Case: Weibull-based Method for Failure Mode Characterization & Remaining Life Expectancy Estimat

30 July 2012

Figure 1 - Process Equipment System

Chronologically, this heat exchanger was opened two times for cleaning from the first evaluated functional degradation in a total period of 16 months. So, considering the first degradation period, there were three other ones in the whole term. This is shown in Figure 2.

Figure 2 - Historical trend of the internal bypass valve position (electronic limit at 12%)

2. Objectives

2.1. To characterize the failure mode according to the internal bypass valve behavior.

2.2. To estimate the remaining life expectancy due to the failure mechanism progress according to another related process variable behavior.

3. Development

3.1. Objective 2.1.

3.1.1. The first step, according to the proposed approach, was to collect the historical real time positioning of the internal bypass valve (discrete values each hour) at three different periods. (see Figure 3 example):

Figure 3 - Example of discrete values for the internal bypass valve position

3.1.2. The second one was to build histograms for the three sets of historical data, valve position based. The idea behind this was that each time the bypass valve adopted a new position, supposed surrounding process "stable" conditions was due to the need of compensating a heat exchanging characteristic variation, an issue associated to a failure on a Weibull approach (no new position, good and stable condition, no failure).
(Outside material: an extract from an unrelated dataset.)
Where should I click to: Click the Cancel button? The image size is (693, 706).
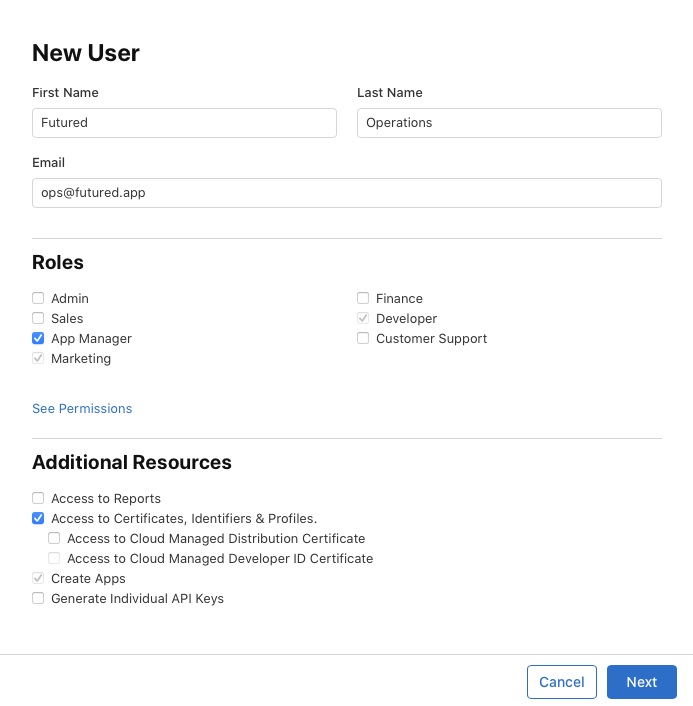561,682
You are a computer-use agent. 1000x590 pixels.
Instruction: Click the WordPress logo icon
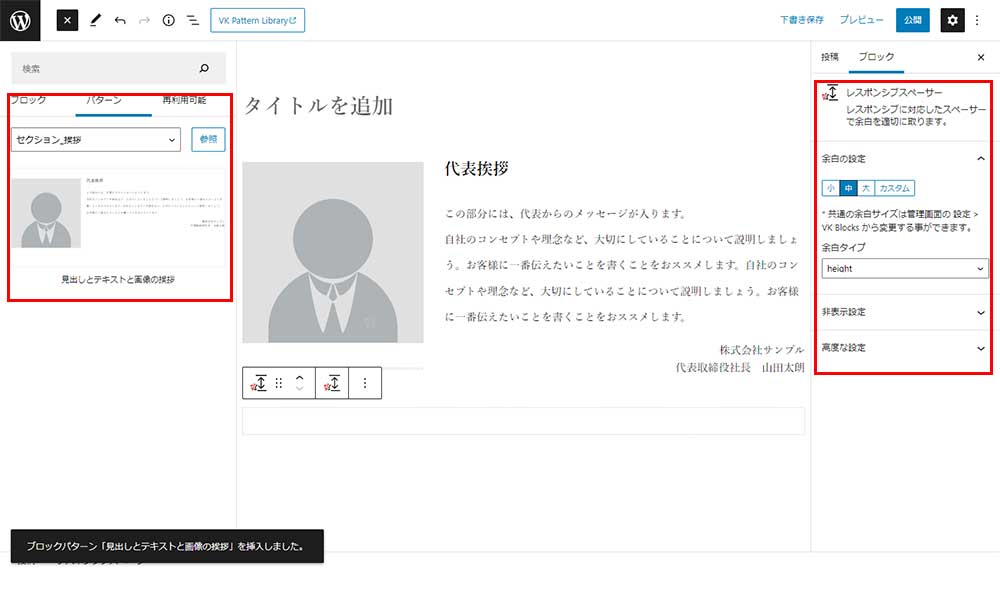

The amount of times the bypass valve kept a single position (that means amount of hours) was considered as representing the survival period for this failure mode occurrence (this sample).

Every other non-adopted positions within the 0% to 100% range for the considered period were taken as suspensions.

On heat exchanging stable conditions, the histogram should show an array of concentrated tall bars around its typical control position.

As long as this heat exchanging characteristic varies, the histogram should show a set of dispersed shorter bars.

Figures 4, 5 and 6 show the specific histograms.

Figure 4 - Histogram of positions for the internal bypass valve on period #1

Figure 5 - Histogram of positions for the internal bypass valve on period #2

Figure 6 - Histogram of positions for the internal bypass valve on period #3

3.1.3. The third step was to arrange the discrete positioning data by period in order to calculate the dot coordinates for the Weibull graphs.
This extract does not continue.